How Superset leverages Large Language Models — what models, what prompts, what tools, what guardrails, what streaming, what's clever, what's risky.

Superset has two layers of LLM usage:

  1. Orchestration layer — Superset runs third-party agent CLIs (Claude Code, Codex, Cursor Agent, Gemini CLI, …) as black boxes inside a PTY. The LLM runs inside those agents; Superset is the harness around them.
  2. Internal layer — Superset also makes LLM calls itself for in-app chat (Mastracode runtime), title generation, observer/reflector flows, and small auxiliary tasks.

Understanding both is essential — and noticing the difference is half the lesson.


1. Models In Use

Model family Used for Where
claude-haiku-4-5-20251001 "Small model" tasks: title generation, observer/reflector models in Mastra packages/chat/src/server/shared/small-model/get-small-model.ts:157-178
gpt-4o-mini Same — fallback when Anthropic auth not present same
Whatever the user's Claude/Codex/Cursor CLI uses The actual coding agent — Superset doesn't pick the model, the agent does each agent's own config (e.g., ~/.claude/)

Auth resolution order for the small-model: env vars → mastracode storage (API key) → Claude OAuth tokens → OpenAI fallback. This is the file that contains the OAuth-via-Claude-Code path with special headers (get-small-model.ts:157-178).


2. SDKs & Frameworks

Dependency Role
@ai-sdk/anthropic 3.0.43 Anthropic provider for Vercel AI SDK
@ai-sdk/openai 3.0.36 OpenAI provider
@ai-sdk/react 3.0 UI streaming hooks (useChat, useObject, etc.)
ai 6.0 Unified Vercel AI SDK
@mastra/core 1.26.0-alpha.3 Mastracode harness — agent runtime with hooks, tool approvals, observer/reflector
@mastra/mcp MCP client that Mastracode uses to talk to Superset's own MCP server

The presence of both Vercel AI SDK and Mastracode is intentional: Mastra owns the agent loop (system prompts, tool-use, approvals); Vercel AI SDK is used at the edges (UI streaming via @ai-sdk/react, one-shot title generation).


3. Prompt Templates

Superset's own prompts (i.e. those it composes to the agent on the user's behalf) live in packages/shared/src/agent-prompt-template.ts.

3.1 Default terminal task prompt (agent-prompt-template.ts:62-78)

Task: "{{title}}" ({{slug}})
Priority: {{priority}}
Status: {{statusName}}
Labels: {{labels}}
 
{{description}}
 
Work in the current workspace. Inspect the relevant code, make the needed changes, verify them when practical, and update task "{{id}}" with a short summary when done.

3.2 Default chat task prompt (agent-prompt-template.ts:64+)

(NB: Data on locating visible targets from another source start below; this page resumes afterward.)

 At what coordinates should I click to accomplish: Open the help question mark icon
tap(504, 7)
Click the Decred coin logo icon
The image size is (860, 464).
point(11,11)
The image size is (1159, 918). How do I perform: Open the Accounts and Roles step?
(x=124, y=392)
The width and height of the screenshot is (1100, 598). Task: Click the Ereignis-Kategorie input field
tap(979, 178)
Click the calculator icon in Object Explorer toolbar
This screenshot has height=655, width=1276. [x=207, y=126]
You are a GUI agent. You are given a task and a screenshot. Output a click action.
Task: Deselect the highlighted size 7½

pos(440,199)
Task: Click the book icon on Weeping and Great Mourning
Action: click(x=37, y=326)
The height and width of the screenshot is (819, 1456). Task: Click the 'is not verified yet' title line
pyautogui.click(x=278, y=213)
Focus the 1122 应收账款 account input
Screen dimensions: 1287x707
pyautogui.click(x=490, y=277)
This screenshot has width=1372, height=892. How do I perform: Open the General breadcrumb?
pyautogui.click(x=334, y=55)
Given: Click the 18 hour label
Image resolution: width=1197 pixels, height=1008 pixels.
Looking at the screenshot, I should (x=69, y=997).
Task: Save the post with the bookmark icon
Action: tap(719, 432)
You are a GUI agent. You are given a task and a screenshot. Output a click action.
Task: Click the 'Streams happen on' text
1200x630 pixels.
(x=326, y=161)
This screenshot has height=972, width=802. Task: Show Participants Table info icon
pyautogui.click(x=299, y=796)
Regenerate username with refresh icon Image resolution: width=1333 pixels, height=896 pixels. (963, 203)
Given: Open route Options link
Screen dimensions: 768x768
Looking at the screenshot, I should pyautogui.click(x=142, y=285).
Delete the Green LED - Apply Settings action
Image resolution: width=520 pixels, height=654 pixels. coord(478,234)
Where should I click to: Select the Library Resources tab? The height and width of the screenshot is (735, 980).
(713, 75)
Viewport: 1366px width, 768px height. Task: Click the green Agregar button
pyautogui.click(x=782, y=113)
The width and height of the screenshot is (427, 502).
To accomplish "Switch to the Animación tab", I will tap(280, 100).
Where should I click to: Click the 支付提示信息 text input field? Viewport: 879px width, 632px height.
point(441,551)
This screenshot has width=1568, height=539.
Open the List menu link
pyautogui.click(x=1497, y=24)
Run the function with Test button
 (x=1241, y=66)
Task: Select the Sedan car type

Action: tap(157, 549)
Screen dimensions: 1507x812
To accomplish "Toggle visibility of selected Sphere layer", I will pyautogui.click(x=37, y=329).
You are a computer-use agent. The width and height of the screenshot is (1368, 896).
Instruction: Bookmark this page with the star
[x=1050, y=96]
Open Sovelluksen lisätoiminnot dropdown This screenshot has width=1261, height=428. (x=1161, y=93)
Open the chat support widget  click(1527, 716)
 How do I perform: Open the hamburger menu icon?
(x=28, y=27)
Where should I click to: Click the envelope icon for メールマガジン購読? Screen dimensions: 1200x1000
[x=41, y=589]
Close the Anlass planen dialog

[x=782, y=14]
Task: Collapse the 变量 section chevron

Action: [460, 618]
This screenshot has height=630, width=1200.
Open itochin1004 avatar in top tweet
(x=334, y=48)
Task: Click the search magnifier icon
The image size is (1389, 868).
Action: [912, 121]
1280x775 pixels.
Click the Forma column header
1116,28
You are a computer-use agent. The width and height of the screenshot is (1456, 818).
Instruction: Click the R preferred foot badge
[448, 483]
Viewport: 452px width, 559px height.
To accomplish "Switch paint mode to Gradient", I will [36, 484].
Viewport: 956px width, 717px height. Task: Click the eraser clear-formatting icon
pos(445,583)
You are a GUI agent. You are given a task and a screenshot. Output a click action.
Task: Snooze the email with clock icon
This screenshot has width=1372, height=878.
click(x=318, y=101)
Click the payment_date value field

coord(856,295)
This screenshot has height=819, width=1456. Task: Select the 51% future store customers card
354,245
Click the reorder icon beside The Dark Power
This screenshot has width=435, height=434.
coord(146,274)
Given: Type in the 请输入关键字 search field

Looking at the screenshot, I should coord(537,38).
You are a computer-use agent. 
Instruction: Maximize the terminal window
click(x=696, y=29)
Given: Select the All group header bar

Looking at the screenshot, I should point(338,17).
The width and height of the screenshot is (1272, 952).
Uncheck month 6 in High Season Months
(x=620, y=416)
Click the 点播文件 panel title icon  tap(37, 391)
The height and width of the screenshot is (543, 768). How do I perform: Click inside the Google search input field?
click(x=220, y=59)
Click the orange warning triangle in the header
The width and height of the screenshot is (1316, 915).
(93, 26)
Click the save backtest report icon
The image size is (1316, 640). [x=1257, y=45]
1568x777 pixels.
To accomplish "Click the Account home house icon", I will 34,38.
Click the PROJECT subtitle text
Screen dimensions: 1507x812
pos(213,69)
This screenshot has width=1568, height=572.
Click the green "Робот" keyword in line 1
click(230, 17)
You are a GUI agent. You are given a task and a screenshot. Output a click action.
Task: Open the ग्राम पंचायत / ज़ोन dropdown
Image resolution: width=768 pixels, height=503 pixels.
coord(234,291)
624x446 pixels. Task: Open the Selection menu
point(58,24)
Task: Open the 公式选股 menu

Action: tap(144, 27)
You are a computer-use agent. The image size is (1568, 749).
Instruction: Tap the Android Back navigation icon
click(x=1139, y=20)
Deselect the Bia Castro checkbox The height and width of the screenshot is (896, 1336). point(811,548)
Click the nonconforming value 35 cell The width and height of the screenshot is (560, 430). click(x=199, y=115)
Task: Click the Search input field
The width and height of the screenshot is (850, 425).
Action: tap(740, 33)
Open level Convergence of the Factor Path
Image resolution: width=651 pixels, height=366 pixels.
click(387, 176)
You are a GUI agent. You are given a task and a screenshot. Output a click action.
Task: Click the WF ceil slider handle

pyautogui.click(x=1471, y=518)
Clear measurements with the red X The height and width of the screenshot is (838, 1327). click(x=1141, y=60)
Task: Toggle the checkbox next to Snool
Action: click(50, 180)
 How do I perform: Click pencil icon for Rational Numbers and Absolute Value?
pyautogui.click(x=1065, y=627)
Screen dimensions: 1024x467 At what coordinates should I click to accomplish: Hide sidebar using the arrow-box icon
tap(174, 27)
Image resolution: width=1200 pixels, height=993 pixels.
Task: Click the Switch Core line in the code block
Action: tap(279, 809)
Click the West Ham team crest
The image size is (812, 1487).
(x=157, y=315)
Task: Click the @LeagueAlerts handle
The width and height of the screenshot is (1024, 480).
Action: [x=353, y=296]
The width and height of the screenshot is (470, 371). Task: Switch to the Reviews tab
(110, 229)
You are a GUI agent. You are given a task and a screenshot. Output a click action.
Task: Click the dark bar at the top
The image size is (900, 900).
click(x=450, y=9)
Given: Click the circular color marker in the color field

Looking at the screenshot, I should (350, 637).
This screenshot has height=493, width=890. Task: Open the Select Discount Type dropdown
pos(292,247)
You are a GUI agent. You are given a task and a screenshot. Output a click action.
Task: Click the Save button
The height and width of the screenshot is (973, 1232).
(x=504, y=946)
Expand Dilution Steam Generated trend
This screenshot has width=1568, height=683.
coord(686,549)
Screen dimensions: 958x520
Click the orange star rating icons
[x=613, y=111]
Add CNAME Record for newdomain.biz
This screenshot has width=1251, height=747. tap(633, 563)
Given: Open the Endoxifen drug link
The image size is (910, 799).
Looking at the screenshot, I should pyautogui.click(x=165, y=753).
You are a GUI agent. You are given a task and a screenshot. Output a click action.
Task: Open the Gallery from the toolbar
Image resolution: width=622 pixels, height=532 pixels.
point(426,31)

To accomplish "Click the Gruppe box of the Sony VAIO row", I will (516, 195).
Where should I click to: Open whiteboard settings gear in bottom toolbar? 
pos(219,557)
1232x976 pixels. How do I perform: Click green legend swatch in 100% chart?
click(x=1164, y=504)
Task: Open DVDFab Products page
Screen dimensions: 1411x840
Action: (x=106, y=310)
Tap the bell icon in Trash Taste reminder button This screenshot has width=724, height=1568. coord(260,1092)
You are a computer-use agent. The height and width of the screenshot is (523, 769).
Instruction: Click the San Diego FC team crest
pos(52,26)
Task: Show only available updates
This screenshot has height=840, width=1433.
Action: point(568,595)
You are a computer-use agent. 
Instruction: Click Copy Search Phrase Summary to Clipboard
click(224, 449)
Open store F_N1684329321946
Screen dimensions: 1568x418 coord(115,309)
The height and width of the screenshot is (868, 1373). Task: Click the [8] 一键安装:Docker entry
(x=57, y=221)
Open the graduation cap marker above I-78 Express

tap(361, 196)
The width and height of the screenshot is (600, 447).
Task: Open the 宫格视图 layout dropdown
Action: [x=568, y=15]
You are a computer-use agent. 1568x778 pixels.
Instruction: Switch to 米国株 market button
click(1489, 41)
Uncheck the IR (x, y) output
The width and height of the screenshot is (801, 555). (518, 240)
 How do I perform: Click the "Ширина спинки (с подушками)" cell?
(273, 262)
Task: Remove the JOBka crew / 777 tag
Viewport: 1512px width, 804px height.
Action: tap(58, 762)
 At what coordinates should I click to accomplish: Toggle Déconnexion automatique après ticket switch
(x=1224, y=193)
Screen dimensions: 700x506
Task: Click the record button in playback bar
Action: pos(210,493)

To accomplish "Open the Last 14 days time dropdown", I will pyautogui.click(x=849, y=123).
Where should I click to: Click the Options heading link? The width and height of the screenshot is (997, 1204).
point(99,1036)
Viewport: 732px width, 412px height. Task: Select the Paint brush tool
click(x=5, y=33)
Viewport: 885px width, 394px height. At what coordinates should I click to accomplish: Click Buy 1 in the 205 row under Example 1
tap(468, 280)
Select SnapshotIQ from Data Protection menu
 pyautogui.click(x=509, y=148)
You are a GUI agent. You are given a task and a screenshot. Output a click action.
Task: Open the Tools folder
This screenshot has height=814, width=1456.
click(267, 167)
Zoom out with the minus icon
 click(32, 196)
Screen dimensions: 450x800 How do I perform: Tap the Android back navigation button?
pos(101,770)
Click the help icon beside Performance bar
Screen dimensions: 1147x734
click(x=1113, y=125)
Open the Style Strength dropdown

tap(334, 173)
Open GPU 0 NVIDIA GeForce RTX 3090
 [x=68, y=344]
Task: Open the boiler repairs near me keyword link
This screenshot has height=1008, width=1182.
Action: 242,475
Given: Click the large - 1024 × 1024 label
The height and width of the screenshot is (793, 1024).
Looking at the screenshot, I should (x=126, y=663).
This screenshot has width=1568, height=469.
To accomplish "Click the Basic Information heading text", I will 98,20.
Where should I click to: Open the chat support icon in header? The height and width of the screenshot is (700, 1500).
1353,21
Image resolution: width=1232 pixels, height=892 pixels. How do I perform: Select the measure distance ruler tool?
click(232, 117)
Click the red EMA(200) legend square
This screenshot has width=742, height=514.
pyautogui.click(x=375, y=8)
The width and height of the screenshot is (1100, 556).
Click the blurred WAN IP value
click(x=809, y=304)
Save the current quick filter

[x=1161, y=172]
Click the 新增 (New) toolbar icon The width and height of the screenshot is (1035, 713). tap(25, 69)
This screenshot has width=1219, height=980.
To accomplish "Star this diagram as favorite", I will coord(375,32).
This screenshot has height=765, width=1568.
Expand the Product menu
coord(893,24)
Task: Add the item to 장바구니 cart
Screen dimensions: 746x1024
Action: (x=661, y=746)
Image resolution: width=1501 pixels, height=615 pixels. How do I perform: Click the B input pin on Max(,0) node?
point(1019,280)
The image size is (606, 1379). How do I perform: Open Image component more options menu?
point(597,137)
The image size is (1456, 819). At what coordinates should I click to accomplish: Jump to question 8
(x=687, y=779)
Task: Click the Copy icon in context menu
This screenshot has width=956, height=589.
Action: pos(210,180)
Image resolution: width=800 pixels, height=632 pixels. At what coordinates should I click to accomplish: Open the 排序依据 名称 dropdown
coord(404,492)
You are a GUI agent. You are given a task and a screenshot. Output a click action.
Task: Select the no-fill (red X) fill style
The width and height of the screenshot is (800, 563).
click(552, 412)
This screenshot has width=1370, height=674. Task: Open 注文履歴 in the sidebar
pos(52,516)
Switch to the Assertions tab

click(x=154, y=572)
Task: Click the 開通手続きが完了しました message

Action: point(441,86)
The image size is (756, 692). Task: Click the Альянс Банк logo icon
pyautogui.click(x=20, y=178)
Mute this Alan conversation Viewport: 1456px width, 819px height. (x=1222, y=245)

Task: "{{title}}" ({{slug}})
Priority: {{priority}}
Status: {{statusName}}
Labels: {{labels}}
 
{{description}}
 
Help with this task in the current workspace and take the next concrete step.

The terminal version is more directive ("make the needed changes, verify them when practical, update the task when done"). The chat version is conversational ("take the next concrete step").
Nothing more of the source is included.